Un intero ettaro di foresta è stato raso al suolo nella frazione Marina di Vibo Valentia in assenza delle autorizzazioni necessarie e con l’ausilio di una documentazione tecnica che non rispecchiava lo stato reale dei luoghi. La scoperta è avvenuta a seguito di un’attività di indagine condotta dal Nucleo Carabinieri Forestale di Vibo Valentia, che ha fatto luce su un intervento pesantemente difforme dalle norme vigenti in materia di tutela ambientale e paesaggistica.

L’operazione si è conclusa con il deferimento di tre persone alla Procura della Repubblica. Le accuse riguardano l’autorizzazione e l’esecuzione di un disboscamento che ha violato i vincoli di protezione del territorio.

Il meccanismo dell’illecito: la falsa classificazione del soprassuolo

Il cuore dell’indagine riguarda la descrizione dello stato dei luoghi presentata negli atti progettuali, risultata radicalmente diversa dalla realtà riscontrata sul campo dai militari. Nel progetto, il bosco era stato dichiarato come “governato a ceduo”, una tipologia di gestione che consente modalità di taglio più agevoli.

Tuttavia, gli accertamenti dei Carabinieri Forestali hanno rivelato che l’area era in realtà costituita da esemplari di eucalipto ad alto fusto. Si trattava di piante che raggiungevano i 30 metri di altezza e diametri fino a 150 centimetri. Tale falsa classificazione ha rappresentato lo strumento per procedere con un taglio raso, pratica che il regolamento forestale regionale vieta espressamente per i boschi ad alto fusto.
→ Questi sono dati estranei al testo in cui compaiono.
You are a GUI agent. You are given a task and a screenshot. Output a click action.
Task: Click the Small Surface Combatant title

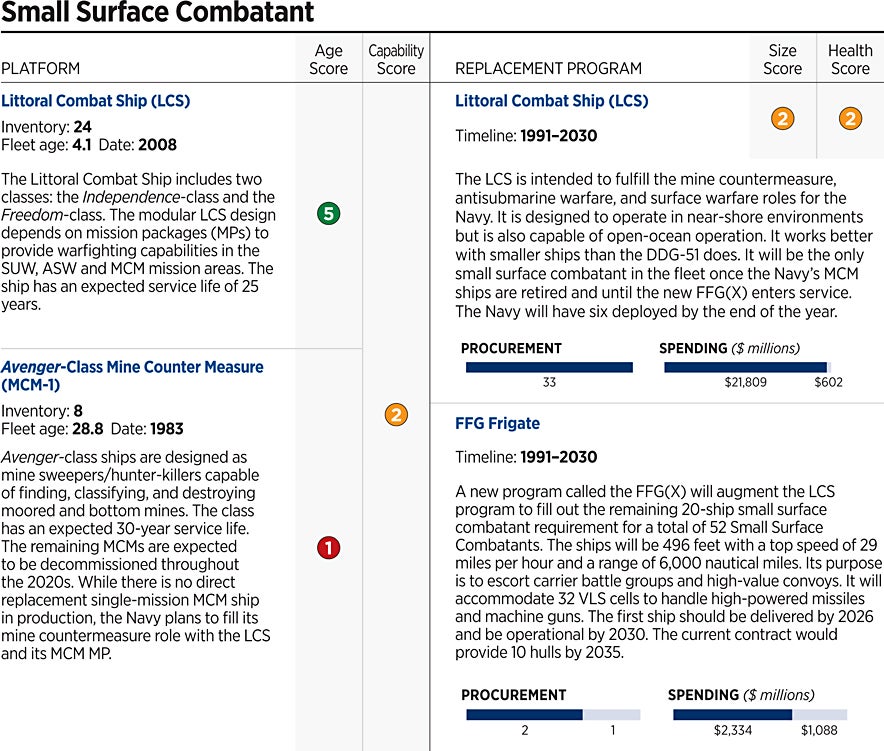pyautogui.click(x=158, y=13)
Violazione del vincolo paesaggistico e assenza di nulla osta

Oltre alla natura del bosco, è stata riscontrata la totale mancanza dell’autorizzazione paesaggistica. Per gli interventi di utilizzazione boschiva su piante ad alto fusto è infatti richiesto un nulla osta preventivo rilasciato dal settore regionale competente. Tale autorizzazione è obbligatoria e, per legge, non potrebbe mai prevedere l’abbattimento totale della copertura arborea su un’intera area, poiché l’obiettivo primario della norma è garantire la conservazione e la rigenerazione del patrimonio forestale. L’intervento a Vibo Marina ha invece eliminato completamente il verde su una superficie di circa 10.000 metri quadrati.

Responsabilità e sanzioni amministrative

Le indagini hanno permesso di risalire all’intera filiera decisionale e operativa coinvolta nell’illecito. Sono stati deferiti all’autorità giudiziaria il committente dell’opera, il rappresentante legale della ditta esecutrice del taglio e il tecnico responsabile della redazione del progetto.

Al risvolto penale si aggiunge quello economico. Per il committente e l’impresa esecutrice sono state elevate sanzioni amministrative per un importo complessivo di circa 4.800 euro. L’operazione conferma l’attenzione delle autorità verso le irregolarità nella gestione del territorio e la tutela dei vincoli ambientali.